Si un restaurante italiano quieren en zona turística comer, a L’Arancina se puede usted dejar ver. Hace poco han abierto y todo de publicidad han cubierto. Yo debo de venir a cerciorarme y tal vez a decepcionarme. Un postre en L’Arancina he tomado, lee esta reseña si quieres saber si me ha gustado.
Reseña
Por San Valentín mi mujer me ha sorprendido, a sus pies he caído rendido. Mi esposa sabe que soy el gourmet culto y de los postres no me mantiene oculto. Me sacó a pasear con excusas banales y en realidad me invitaba a unos cruasanes.

Llegué a L’Arancina engañado, pero salí aún más enamorado. Solo degusté sus postres vanidosos, no sé si sus platos serán sabrosos. Dos cruasanes nos agenciamos mientras nos acariciamos las manos.
Mi esposa del de nutella hizo su comanda, sabe que si se despista este gourmet se lo demanda. Yo por mi parte opté por el de pistacho, para darle si quiere un buen cacho. Dos cruasanes con dos aguas tomamos, diez euros justos es lo que gastamos.
El de pistacho me encandiló al instante, crujiente y de relleno bastante. Su interior me pareció sinuoso: sin mucha personalidad pero aun así delicioso. Por su parte el de nutella algo más empalagoso, pero me lo acabé con mi paladar riguroso.
Nada fuera de lo común son estos cruasanes, son buenos pero también muy normales.
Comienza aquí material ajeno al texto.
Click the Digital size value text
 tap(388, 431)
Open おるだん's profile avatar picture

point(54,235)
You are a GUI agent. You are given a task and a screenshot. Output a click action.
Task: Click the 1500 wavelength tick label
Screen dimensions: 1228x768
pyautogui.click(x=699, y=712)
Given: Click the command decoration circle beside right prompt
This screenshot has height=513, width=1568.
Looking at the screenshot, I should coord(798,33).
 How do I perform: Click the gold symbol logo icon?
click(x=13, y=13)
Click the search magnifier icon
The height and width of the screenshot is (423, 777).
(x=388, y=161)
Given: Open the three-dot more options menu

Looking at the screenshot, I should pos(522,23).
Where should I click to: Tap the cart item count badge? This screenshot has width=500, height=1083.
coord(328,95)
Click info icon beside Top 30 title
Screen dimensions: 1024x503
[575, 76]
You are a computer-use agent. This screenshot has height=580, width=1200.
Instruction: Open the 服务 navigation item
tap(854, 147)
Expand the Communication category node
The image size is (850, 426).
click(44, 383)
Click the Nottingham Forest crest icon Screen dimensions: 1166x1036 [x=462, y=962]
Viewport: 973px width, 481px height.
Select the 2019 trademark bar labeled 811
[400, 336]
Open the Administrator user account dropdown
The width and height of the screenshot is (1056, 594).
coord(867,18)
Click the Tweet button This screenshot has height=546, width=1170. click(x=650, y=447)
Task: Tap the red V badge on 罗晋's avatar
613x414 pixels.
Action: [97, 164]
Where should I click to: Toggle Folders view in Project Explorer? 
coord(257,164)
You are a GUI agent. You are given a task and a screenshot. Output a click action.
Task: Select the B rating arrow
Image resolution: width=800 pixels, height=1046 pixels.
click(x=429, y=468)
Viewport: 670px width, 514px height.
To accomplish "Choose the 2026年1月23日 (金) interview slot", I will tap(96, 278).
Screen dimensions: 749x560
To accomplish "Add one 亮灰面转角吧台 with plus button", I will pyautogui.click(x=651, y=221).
Si tuviera que volver a L’Arancina lo haría para comer, a posta por un postre no volvería a caer.

Hasta las trancas me pongo de pistacho, pero de los efluvios del amor voy siempre borracho. Los cruasanes tal vez son banales pero con mi mujer a mi lado la vida no tiene males.
Más sobre L’Arancina
Ubicación: Plaça de la Navegació, 18, Palma.
Precios: En Santa Catalina, el barrio con más gentrificación de Ciutat… ¿de verdad espera usted precios normales?
Atención: En Santa Catalina, el barrio con más gentrificación de Ciutat… ¿de verdad espera que el negocio esté enfocado al cliente local?
Ambiente: En Santa Catalina, el barrio con más gentrificación de Ciutat… ¿de verdad espera algo que no sea postureo?